**** Given data
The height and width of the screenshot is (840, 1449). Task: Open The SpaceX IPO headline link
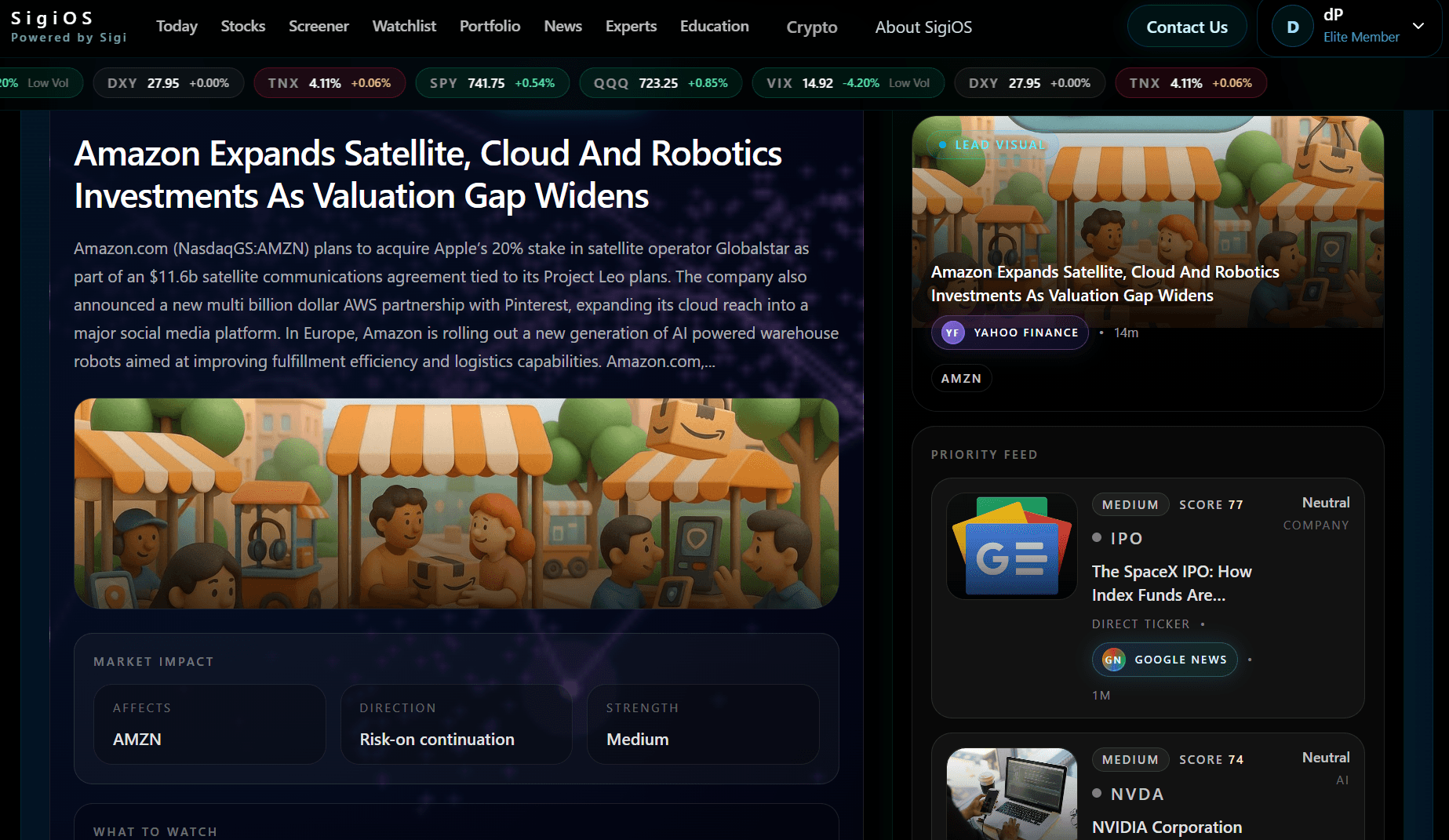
********
**** Given data
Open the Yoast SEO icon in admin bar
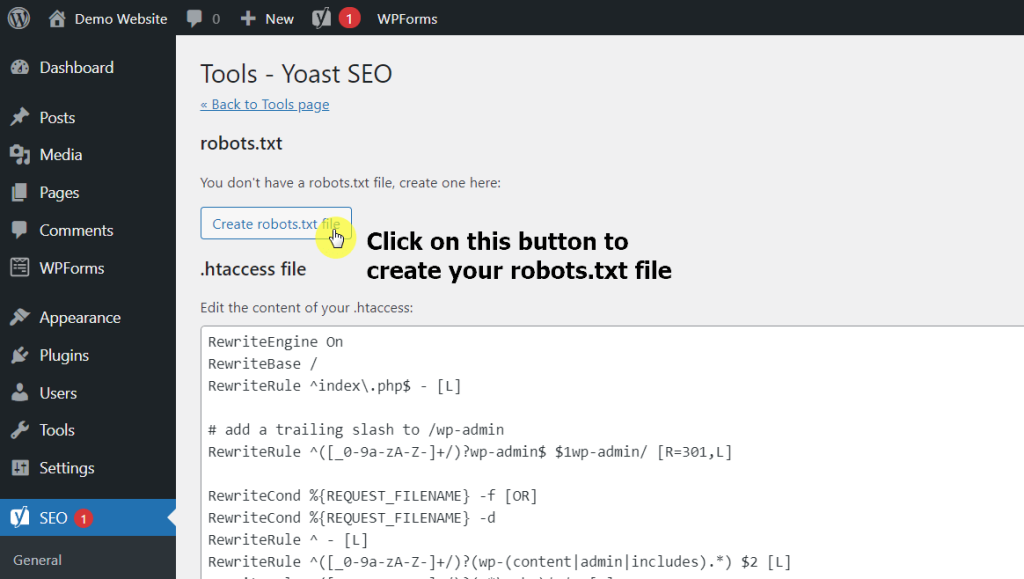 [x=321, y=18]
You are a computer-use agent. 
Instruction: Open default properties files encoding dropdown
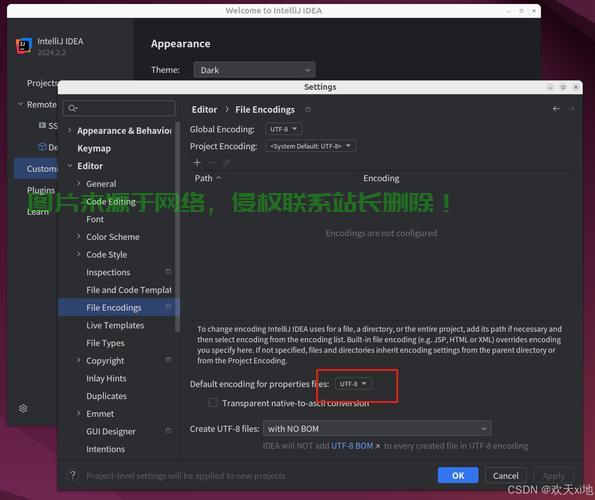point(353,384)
********
Given request:
Could you copy the items exactly, from the line with "You are a computer-use agent." up to and including the line with "point(353,384)", leaving the pictures out?

The result:
You are a computer-use agent. 
Instruction: Open default properties files encoding dropdown
point(353,384)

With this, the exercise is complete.